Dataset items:

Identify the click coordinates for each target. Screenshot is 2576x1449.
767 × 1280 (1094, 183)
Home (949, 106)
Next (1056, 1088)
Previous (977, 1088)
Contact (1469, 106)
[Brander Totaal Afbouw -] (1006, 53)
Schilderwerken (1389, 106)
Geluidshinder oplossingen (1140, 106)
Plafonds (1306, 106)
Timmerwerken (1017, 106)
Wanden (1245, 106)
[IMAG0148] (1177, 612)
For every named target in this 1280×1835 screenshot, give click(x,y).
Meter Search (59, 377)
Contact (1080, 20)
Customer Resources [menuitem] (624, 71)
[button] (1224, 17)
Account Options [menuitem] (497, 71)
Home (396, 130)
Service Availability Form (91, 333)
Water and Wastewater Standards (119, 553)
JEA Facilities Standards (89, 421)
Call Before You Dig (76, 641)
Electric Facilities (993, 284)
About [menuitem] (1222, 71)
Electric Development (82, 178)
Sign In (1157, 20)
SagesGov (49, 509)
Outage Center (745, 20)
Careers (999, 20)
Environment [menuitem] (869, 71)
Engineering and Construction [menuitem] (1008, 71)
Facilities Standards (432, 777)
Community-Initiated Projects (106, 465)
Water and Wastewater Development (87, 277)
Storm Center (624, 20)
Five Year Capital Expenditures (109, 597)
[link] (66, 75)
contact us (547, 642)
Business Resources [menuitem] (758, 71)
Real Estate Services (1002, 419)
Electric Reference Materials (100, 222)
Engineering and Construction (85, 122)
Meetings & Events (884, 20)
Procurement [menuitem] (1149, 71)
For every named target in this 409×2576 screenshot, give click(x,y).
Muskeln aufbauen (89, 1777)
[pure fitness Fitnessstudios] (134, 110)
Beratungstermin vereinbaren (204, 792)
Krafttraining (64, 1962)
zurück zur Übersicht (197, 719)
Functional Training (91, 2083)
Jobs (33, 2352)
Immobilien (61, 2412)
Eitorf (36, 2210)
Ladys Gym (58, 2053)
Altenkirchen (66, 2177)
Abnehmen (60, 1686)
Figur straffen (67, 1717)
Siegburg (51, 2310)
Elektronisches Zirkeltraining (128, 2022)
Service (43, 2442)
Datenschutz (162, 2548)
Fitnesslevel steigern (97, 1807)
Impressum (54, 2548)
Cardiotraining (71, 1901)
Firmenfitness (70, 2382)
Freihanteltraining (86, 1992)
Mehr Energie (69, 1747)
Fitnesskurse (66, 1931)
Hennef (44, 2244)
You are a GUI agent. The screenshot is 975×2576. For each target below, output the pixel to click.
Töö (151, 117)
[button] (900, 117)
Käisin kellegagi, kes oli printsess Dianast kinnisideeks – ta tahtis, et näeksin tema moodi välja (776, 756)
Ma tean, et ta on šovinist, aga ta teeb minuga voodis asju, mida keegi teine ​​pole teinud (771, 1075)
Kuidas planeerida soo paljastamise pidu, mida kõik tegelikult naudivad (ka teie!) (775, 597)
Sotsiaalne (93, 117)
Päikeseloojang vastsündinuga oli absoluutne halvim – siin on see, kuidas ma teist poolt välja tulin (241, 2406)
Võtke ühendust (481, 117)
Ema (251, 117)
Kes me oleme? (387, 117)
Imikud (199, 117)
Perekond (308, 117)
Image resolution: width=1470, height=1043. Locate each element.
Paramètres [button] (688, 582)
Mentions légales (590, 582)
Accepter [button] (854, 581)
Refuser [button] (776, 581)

The task: Leave out every line above except those from the line with "Home (396, 130)" up to and including the line with "Business Resources [menuitem] (758, 71)", and copy those exactly.

Task answer:
Home (396, 130)
Service Availability Form (91, 333)
Water and Wastewater Standards (119, 553)
JEA Facilities Standards (89, 421)
Call Before You Dig (76, 641)
Electric Facilities (993, 284)
About [menuitem] (1222, 71)
Electric Development (82, 178)
Sign In (1157, 20)
SagesGov (49, 509)
Outage Center (745, 20)
Careers (999, 20)
Environment [menuitem] (869, 71)
Engineering and Construction [menuitem] (1008, 71)
Facilities Standards (432, 777)
Community-Initiated Projects (106, 465)
Water and Wastewater Development (87, 277)
Storm Center (624, 20)
Five Year Capital Expenditures (109, 597)
[link] (66, 75)
contact us (547, 642)
Business Resources [menuitem] (758, 71)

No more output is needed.